Aujourd’hui, comment ne pas comprendre que la gauche de la gauche est dans une impasse ? L’interview d’Alexis Corbière faisait peine à entendre : le même discours, tenu par François Mitterrand dans les années 1970, qui consiste à promettre une Europe sociale par la négociation, en refusant tout plan B. Difficile de ne pas y voir la réplique exacte d’Alexis Tsipras. Prisonnière de sa religion européiste, la grande majorité de la gauche de la gauche, même en arrivant au pouvoir, serait incapable d’obtenir le moindre changement étant donné qu’elle refuse toute rupture, et que placée devant le choix entre rester dans l’Europe qu’elle dénonce ou la quitter, elle choisit le premier : voilà ce que les citoyens du continent ont sans doute compris en juillet, décrédibilisant dramatiquement tous les amis de Tsipras.

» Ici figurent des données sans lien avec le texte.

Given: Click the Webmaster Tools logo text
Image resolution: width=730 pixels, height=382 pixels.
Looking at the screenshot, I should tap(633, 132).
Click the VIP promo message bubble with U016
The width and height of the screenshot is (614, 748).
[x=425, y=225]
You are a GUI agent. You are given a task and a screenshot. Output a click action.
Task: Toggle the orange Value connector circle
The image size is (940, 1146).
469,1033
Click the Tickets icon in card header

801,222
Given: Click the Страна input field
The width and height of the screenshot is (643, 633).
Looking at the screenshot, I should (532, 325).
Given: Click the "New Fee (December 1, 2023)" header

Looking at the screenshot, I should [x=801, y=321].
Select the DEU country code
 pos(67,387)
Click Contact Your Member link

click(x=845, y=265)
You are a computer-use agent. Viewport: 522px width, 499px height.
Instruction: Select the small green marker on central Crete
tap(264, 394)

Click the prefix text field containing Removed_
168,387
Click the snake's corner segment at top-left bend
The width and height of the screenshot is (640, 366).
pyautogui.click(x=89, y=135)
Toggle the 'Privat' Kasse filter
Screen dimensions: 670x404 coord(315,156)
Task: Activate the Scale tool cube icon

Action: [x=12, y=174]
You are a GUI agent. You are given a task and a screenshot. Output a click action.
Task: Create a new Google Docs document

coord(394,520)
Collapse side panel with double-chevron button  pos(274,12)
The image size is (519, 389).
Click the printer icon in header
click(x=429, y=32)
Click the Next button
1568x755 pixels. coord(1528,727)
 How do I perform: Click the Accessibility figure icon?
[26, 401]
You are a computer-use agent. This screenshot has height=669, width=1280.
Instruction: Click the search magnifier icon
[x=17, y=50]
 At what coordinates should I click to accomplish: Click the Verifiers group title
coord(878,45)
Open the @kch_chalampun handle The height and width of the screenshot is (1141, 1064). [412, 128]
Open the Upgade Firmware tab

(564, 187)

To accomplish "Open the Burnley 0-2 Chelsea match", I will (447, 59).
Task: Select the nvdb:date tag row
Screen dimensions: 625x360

Si la gauche de la gauche ne tient pas un discours radicalement différent sur la question européenne, il est probable qu’elle sorte profondément déconsidérée : le scrutin législatif espagnol de l’automne sera à ce titre extrêmement significatif, en fonction du score de Podemos, dont le leader s’était affiché avec Tsipras, après le succès obtenu lors des élections municipales. Mais plus globalement, on peut craindre que le discours de changement soit sorti globalement affaibli par cette séquence. Et, avec un climat économique un peu moins mauvais, le risque est que les électeurs se contentent de choisir entre les deux variantes de l’eurolibéralisme puisque voter pour changer ne produit aucun changement. Et cela est particulièrement vrai pour la question de la sortie de l’euro, qui est sans doute sortie affaiblie.
En gagnant en janvier, puis lors du référendum, Syriza avait produit un immense espoir pour tous ceux qui veulent enfin sortir de l’impasse des deux variantes de l’eurolibéralisme. Mais, en trahissant cet espoir, on peut craindre que cela renforce l’enfermement de nos vies démocratiques.